A common pitfall in Azure Automation is aiming for perfection before anything goes live. Teams try to pack every detail into one big, flawless deployment – only to end up paralysed by complexity. Nothing gets tested, and nothing ships.  

The solution: 

Approach it iteratively: start small, apply changes gradually, and layer on what you need as you go. Begin with a basic resource group, and add compute, storage, and monitoring later – depending on your workload demands. 

Ignoring post-deployment  

A common problem for teams is to rush to deploy without thinking past deployment. Everything gets rushed into Azure and called done – but what happens if we need to make a change? Can we all understand it? 

Yes, you can write extraordinary Infrastructure as Code (IaC). But what you shouldn’t do is blast infrastructure into Azure with no thought about maintaining it. This is especially common when teams start to migrate to the cloud; where they get stuck in the mindset of “Migrate, migrate, migrate!” – ending up with a fragile infrastructure, which gets too hard to maintain. 

The solution:  

Again, iteration is your answer. Even when things seem “set in stone,” they must be maintainable. You’ll need to revisit them, change them, and adapt them over time. Cloud environments aren’t one-and-done projects – instead they have to evolve. 

Handling security last 

Though “security first” is a common saying these days, in practice, it’s often still not the case. 

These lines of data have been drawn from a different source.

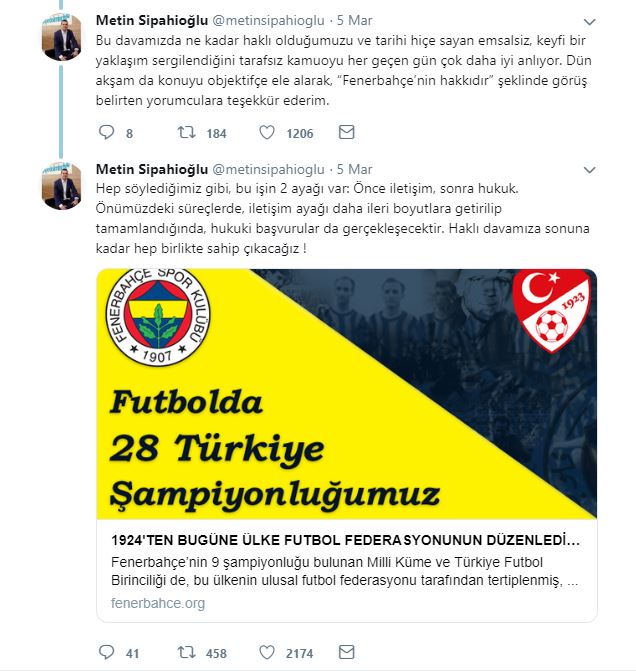The width and height of the screenshot is (636, 671).
Task: Visit the fenerbahce.org link in card
Action: click(x=158, y=603)
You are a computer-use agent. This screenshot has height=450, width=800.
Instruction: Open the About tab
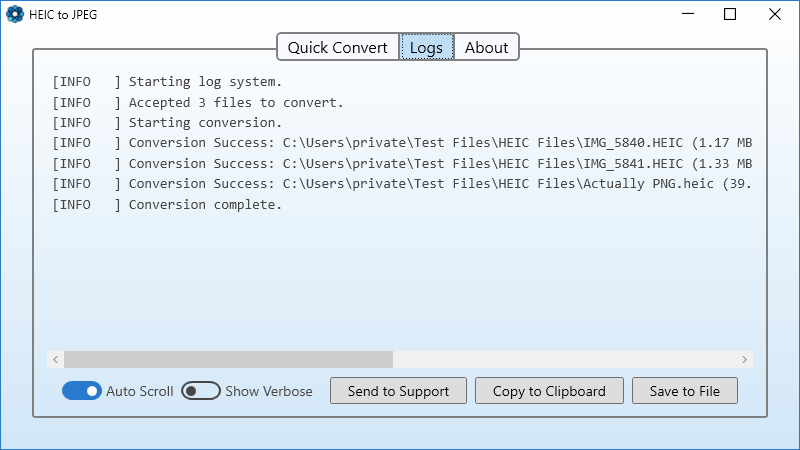tap(487, 48)
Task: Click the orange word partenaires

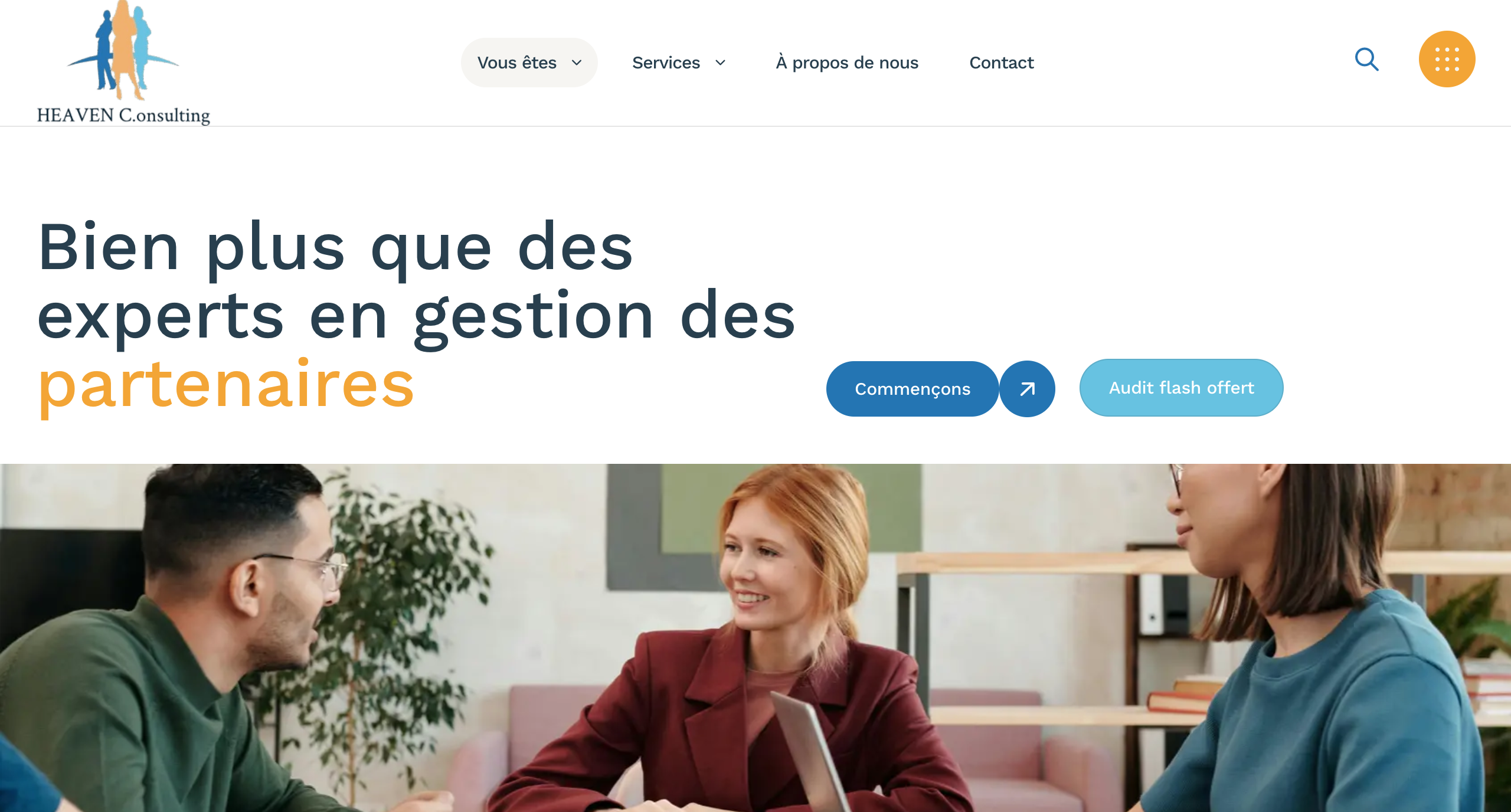Action: point(226,385)
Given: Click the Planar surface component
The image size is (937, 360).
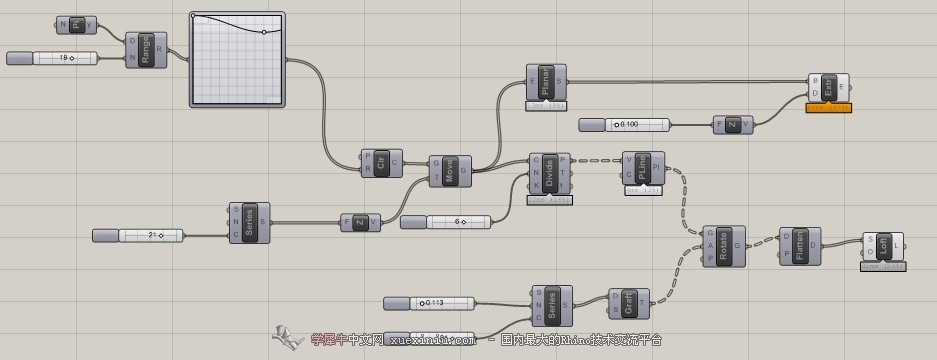Looking at the screenshot, I should point(546,83).
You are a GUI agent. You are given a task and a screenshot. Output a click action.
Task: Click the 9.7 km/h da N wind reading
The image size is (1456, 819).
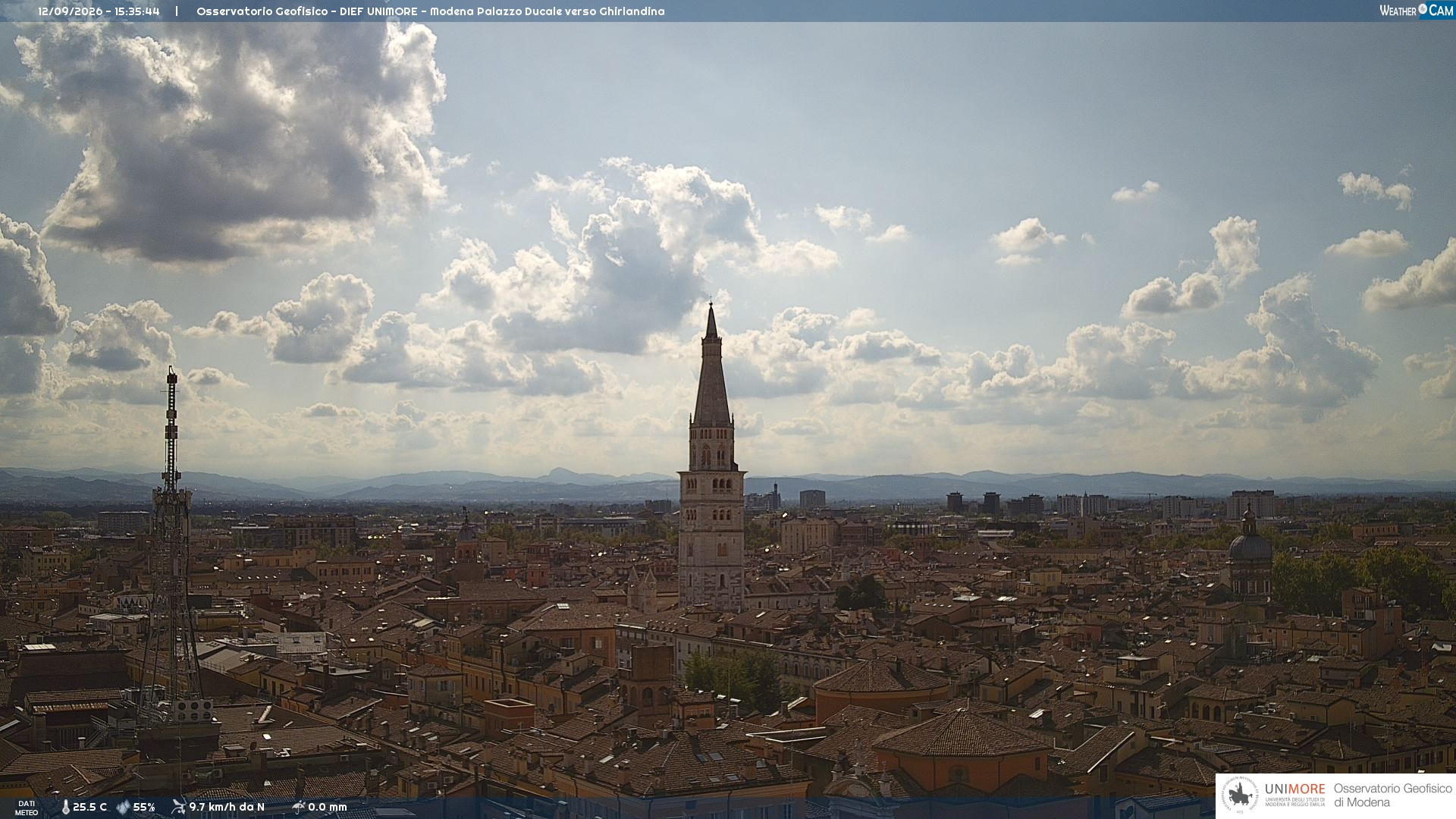tap(227, 807)
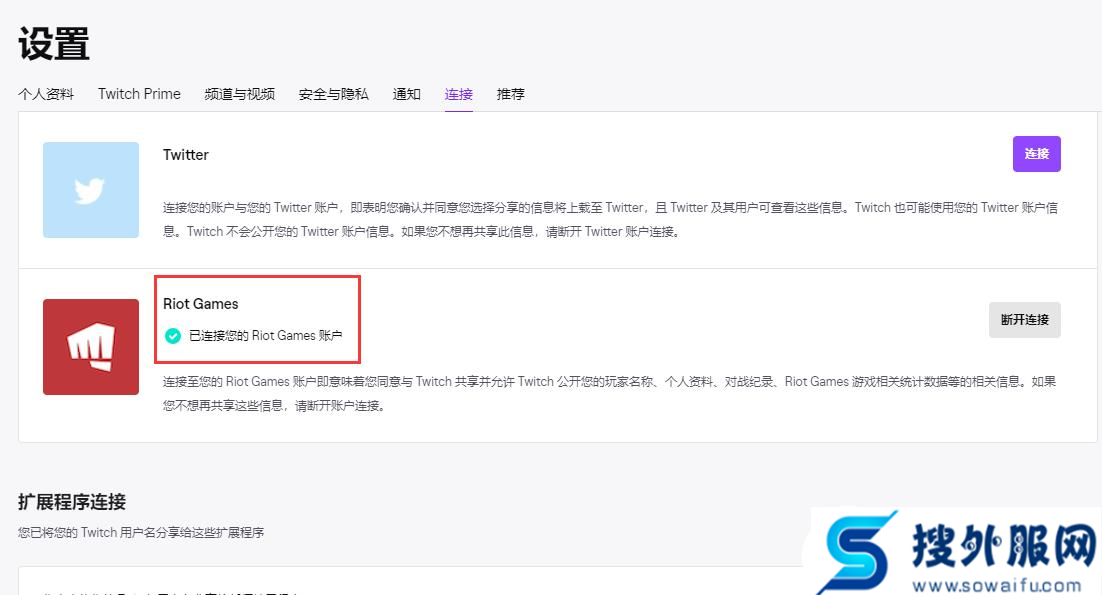Open the 推荐 tab

[510, 94]
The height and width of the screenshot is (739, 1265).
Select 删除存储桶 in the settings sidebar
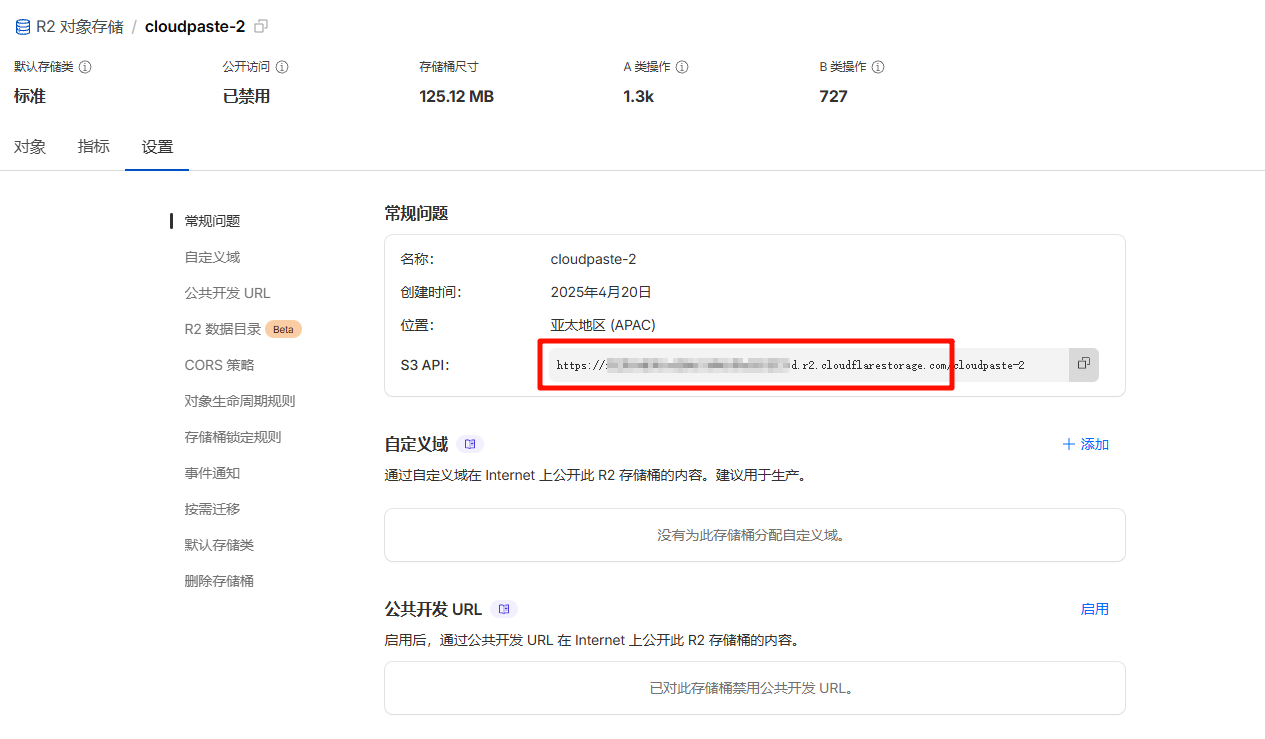point(219,581)
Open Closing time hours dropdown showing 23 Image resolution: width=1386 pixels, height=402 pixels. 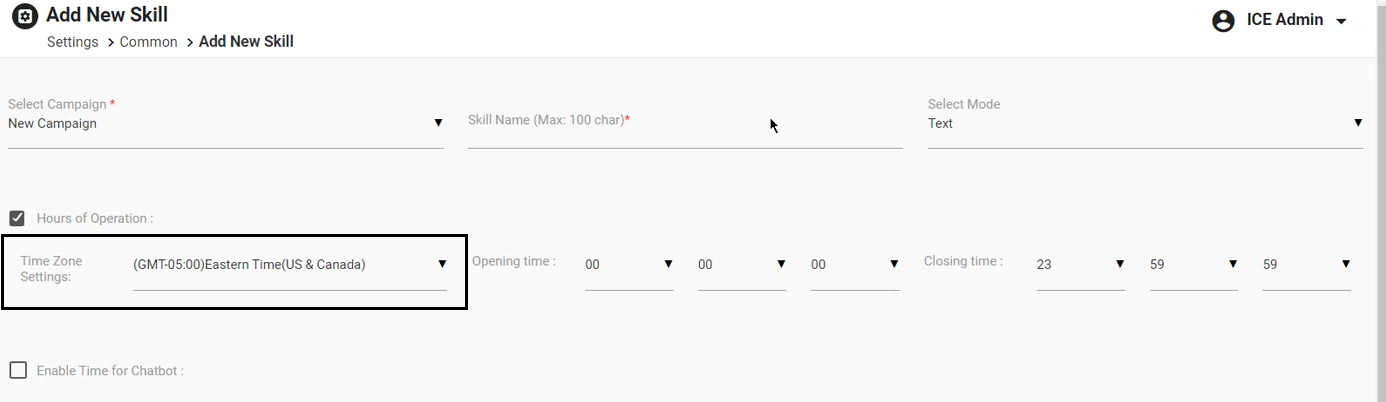point(1081,265)
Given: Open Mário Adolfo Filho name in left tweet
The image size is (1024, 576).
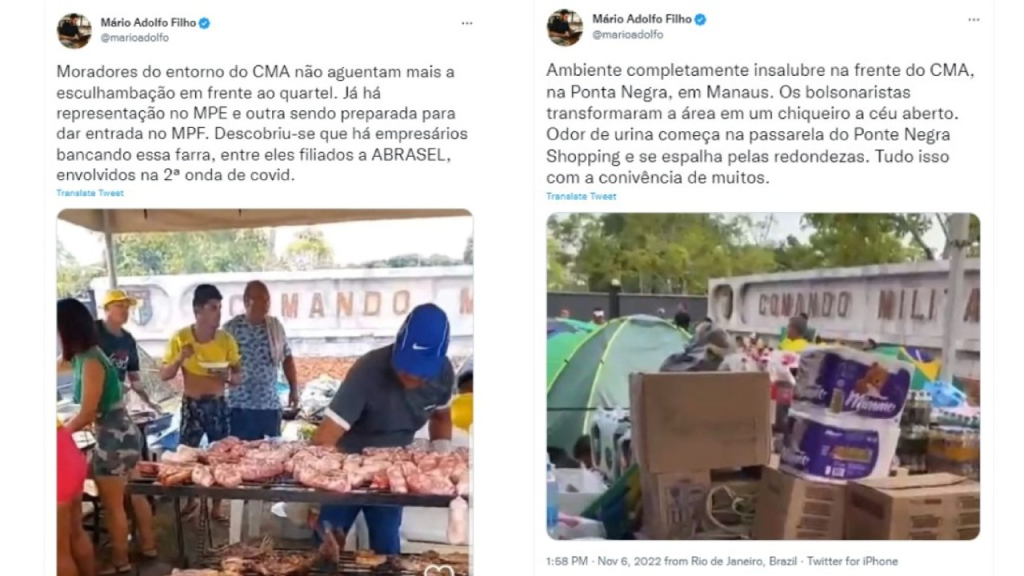Looking at the screenshot, I should [x=148, y=23].
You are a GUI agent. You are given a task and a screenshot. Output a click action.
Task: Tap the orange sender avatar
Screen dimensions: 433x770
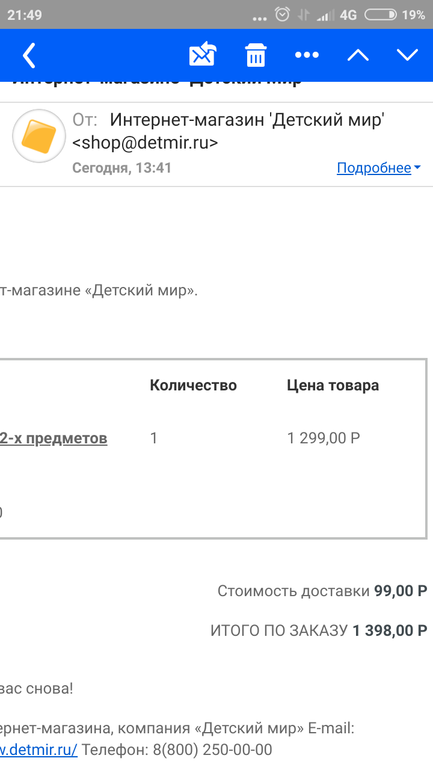coord(39,136)
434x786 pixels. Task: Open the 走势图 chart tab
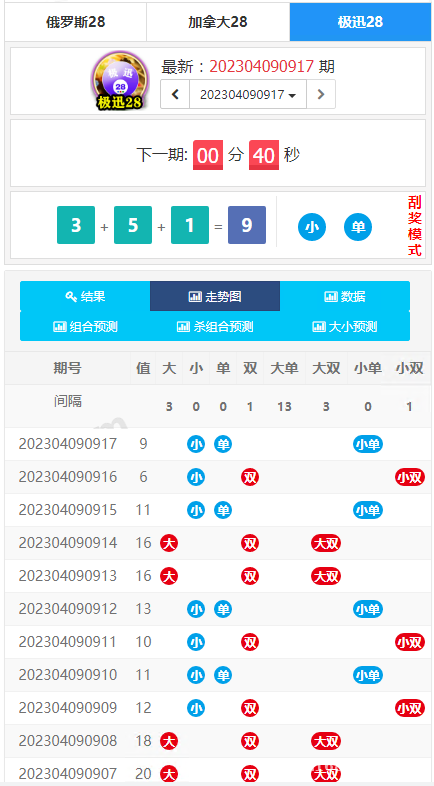[215, 296]
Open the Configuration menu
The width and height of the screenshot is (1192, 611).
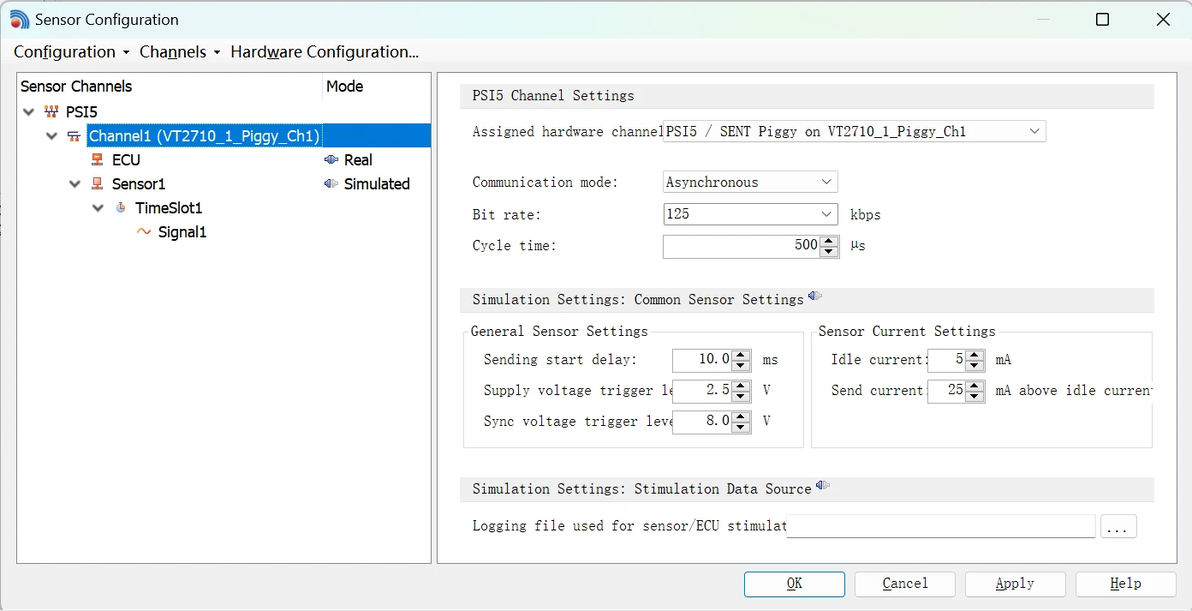(65, 52)
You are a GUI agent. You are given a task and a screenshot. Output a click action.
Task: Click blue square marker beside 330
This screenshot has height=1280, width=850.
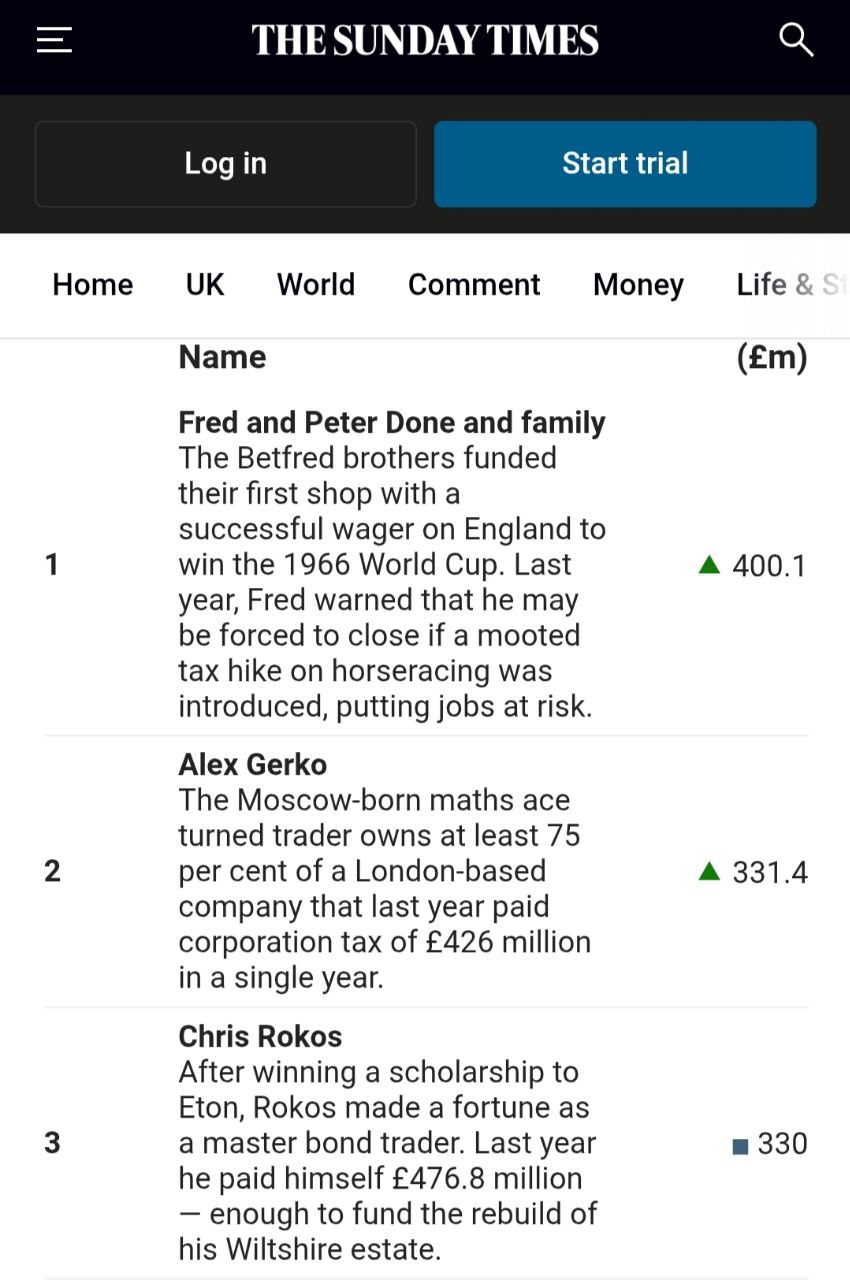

Delaying security and trying to “fix” it in a live production environment is far from ideal. You end up with blind spots, unpredictable changes, broken stuff, followed by chaos. 

The solution: 

Security needs to start early, in dev and test environments where it’s safe to experiment and rebuild. Use tools like Azure Policy in audit mode to flag issues before they hit production. Focus on least privilege from the start. This doesn’t apply only to users, but also to resources and networks. 

Siloing Azure Automation 

When only a small group knows how runbooks, schedules, or hybrid workers are set up, it creates a dependency that’s hard to manage. Azure Automation simply shouldn’t be owned by one or a few. If so, other teams end up waiting or, even worse – avoiding automation altogether. Keeping it siloed limits adoption, slows progress, and makes scaling harder than it needs to be. 

The solution: 

The key is sharing automation knowledge and making it accessible. What you should do: 

  • Document how things are built 
  • Share runbook patterns, scripts, and processes across teams 

Just don’t treat Azure Automation as a black box. Instead, build shared ownership so more people can maintain and improve it. 

 

Closing thoughts 

We’ve discussed how Azure Automation helps you cut down manual work, reduce errors, and build repeatable, reliable processes across Azure and non-Azure environments. 

Avoiding common pitfalls like overplanning, ignoring maintenance, or treating security as an afterthought makes a big difference. 

You’ll get the most out of Azure Automation by starting small, sharing knowledge, and continuing to iterate.